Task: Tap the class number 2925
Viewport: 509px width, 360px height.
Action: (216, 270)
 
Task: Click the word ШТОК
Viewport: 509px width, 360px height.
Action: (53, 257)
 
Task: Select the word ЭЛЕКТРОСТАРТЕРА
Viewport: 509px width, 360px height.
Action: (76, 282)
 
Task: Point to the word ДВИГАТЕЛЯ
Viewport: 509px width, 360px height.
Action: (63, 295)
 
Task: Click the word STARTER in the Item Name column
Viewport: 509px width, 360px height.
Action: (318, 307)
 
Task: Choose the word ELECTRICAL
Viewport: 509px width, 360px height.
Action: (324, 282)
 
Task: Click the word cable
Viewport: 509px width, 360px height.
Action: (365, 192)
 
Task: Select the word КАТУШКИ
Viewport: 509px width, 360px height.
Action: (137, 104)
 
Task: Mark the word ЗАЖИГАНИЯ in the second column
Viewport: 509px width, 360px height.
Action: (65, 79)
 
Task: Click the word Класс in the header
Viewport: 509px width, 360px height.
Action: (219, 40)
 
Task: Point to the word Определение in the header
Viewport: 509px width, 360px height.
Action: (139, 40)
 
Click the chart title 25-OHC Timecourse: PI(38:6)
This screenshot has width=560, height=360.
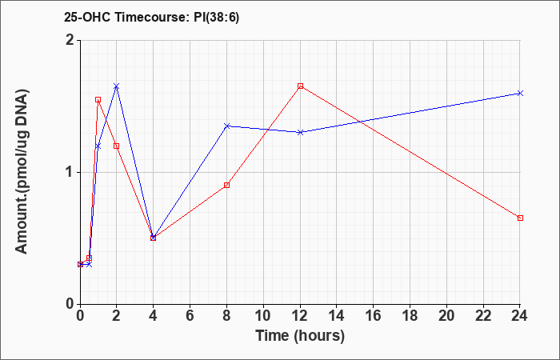click(151, 18)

# # #

**Aim:** Rewrite the items above, swapping every "Viewport" for "Window" and keeping all else unchanged. Leave the pictures out of your answer.

**Full solution:**
Task: Tap the class number 2925
Window: 509px width, 360px height.
Action: (216, 270)
 
Task: Click the word ШТОК
Window: 509px width, 360px height.
Action: (53, 257)
 
Task: Select the word ЭЛЕКТРОСТАРТЕРА
Window: 509px width, 360px height.
Action: (76, 282)
 
Task: Point to the word ДВИГАТЕЛЯ
Window: 509px width, 360px height.
Action: (63, 295)
 
Task: Click the word STARTER in the Item Name column
Window: 509px width, 360px height.
Action: (318, 307)
 
Task: Choose the word ELECTRICAL
Window: 509px width, 360px height.
Action: (324, 282)
 
Task: Click the word cable
Window: 509px width, 360px height.
Action: (365, 192)
 
Task: Select the word КАТУШКИ
Window: 509px width, 360px height.
Action: (137, 104)
 
Task: Mark the word ЗАЖИГАНИЯ in the second column
Window: 509px width, 360px height.
Action: (65, 79)
 
Task: Click the word Класс in the header
Window: 509px width, 360px height.
Action: (219, 40)
 
Task: Point to the word Определение in the header
Window: 509px width, 360px height.
Action: (139, 40)
 
Click the chart title 25-OHC Timecourse: PI(38:6)
This screenshot has width=560, height=360.
click(151, 18)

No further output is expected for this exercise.